Maybe it's not that you don't have the time, but rather, you don't know what to do with the time that you have. I don't believe in overly complicated recipes. Cooking, for me, is fun, but it is also time-consuming and, as a busy human, I have too many other things I could be doing than standing in a hot kitchen. Lack of creativity is always a struggle, no matter how much of a chef you are. I'm sure we've all looked into the fridge at one time and said, "Nothing sounds good in here." It happens. It's akin to looking at your closet and saying you have nothing to wear.
The difference is that the internet is full of recipes that you can choose from. I have some favorite food bloggers that I like to follow and I keep a compilation of all of my favorite recipes on my blog. Boredom with food is going to happen, but I like to offset that by looking through Pinterest or food websites and picking one new meal to try each week. It can absolutely seem overwhelming to try recipes when there are so many choices. So, I like to break it down into pieces to make it easier.

Stored records:
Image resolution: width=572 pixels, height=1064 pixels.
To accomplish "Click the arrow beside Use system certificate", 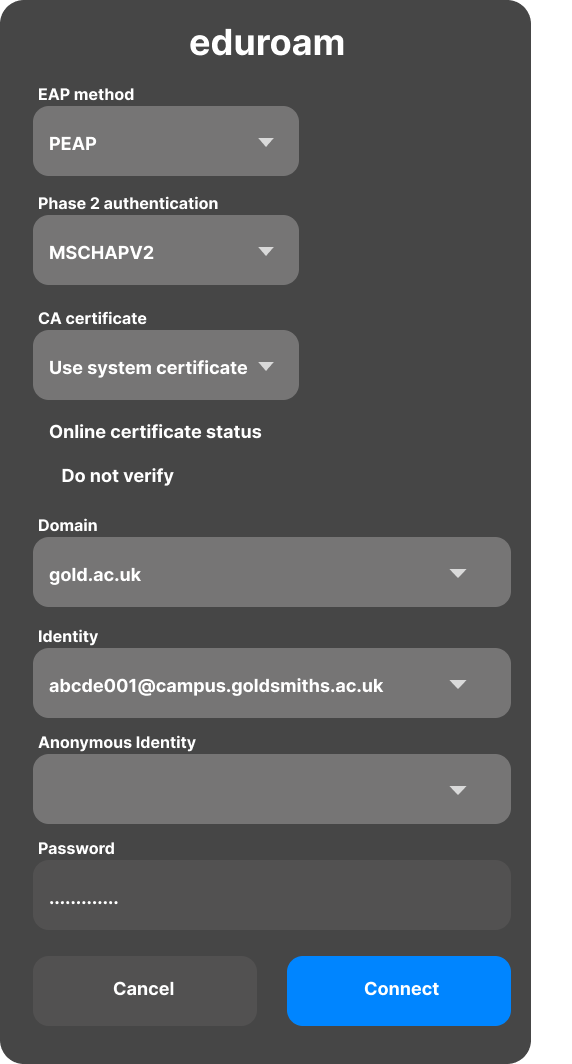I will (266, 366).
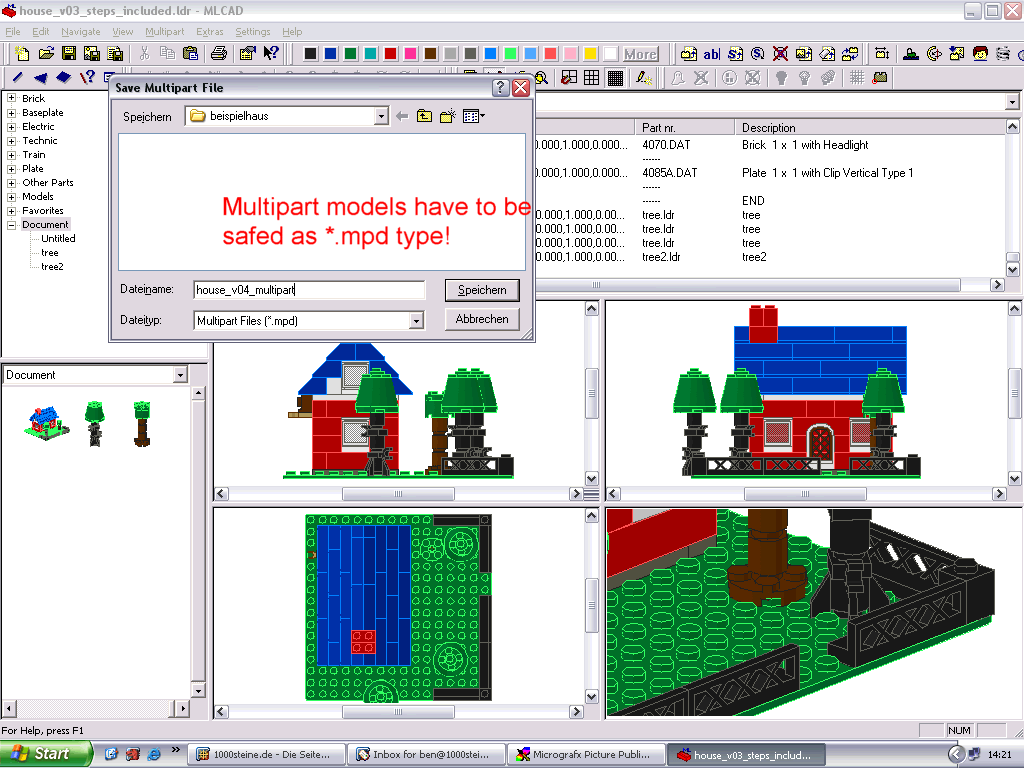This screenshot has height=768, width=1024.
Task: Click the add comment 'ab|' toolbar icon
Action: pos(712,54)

What to work on:
In the passage on cooking, how does the writer offset boredom with food? The records have no connection to the text.

Worked answer:
By looking through Pinterest or food websites and picking one new meal to try each week.